> **TASK INSTRUCTIONS**: Please transcribe the data that follows exactly, from its first line through the line that contains "Task: Sort Page Views column arrow".

[Dataset excerpts]
=-=-=
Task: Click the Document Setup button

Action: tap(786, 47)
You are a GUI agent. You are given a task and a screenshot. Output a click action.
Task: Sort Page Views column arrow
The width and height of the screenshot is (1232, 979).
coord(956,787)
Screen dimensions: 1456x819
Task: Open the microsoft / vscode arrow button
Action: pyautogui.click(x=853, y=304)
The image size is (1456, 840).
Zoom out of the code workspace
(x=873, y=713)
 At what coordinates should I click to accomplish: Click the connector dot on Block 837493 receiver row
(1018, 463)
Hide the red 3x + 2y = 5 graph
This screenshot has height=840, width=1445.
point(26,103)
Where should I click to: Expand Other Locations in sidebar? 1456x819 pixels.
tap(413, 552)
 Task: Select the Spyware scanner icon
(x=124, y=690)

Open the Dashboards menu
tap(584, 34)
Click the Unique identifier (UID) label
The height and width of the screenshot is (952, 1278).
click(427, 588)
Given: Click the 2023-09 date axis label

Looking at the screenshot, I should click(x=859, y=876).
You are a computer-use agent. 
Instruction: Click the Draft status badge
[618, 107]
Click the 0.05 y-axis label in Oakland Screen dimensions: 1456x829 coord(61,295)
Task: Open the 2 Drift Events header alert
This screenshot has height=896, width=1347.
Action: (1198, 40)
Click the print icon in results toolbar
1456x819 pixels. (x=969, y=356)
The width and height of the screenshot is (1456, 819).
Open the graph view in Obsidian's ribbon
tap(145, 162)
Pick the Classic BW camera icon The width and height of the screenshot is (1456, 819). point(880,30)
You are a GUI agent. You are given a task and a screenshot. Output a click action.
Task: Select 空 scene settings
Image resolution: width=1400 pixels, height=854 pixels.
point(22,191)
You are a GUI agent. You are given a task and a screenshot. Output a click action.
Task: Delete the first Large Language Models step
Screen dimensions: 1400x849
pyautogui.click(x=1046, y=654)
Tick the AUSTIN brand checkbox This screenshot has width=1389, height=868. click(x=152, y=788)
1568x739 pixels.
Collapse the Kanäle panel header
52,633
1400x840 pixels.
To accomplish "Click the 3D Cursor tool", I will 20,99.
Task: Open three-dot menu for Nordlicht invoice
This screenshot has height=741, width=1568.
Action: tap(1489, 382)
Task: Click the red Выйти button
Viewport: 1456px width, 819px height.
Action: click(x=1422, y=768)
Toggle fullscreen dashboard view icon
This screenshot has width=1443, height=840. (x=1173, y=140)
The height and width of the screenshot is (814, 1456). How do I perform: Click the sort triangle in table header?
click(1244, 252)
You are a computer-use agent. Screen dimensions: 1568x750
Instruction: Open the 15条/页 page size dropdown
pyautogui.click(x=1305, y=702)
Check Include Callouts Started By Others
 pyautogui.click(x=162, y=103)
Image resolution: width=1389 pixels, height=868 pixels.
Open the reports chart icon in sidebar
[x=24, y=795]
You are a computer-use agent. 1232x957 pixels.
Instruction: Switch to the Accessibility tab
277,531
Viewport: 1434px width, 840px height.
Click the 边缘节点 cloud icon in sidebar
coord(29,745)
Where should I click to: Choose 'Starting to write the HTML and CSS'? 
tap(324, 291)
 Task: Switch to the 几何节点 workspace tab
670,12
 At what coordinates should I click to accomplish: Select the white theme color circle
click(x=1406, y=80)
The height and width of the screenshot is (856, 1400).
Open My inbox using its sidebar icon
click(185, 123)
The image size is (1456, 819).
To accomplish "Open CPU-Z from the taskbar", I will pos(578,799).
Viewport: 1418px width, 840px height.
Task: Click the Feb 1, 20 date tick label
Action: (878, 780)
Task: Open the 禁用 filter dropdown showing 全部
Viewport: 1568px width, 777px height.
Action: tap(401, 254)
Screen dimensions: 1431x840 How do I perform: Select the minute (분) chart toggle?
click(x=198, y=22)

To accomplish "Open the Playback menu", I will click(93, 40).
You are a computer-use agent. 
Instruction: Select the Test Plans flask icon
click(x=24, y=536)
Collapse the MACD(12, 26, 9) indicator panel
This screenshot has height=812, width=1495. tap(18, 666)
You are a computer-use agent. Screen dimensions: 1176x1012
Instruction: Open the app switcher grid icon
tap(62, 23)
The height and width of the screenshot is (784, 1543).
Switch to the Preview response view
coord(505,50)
=-=-=
> **EXPECTED ANSWER**:
Task: Click the Document Setup button

Action: tap(786, 47)
You are a GUI agent. You are given a task and a screenshot. Output a click action.
Task: Sort Page Views column arrow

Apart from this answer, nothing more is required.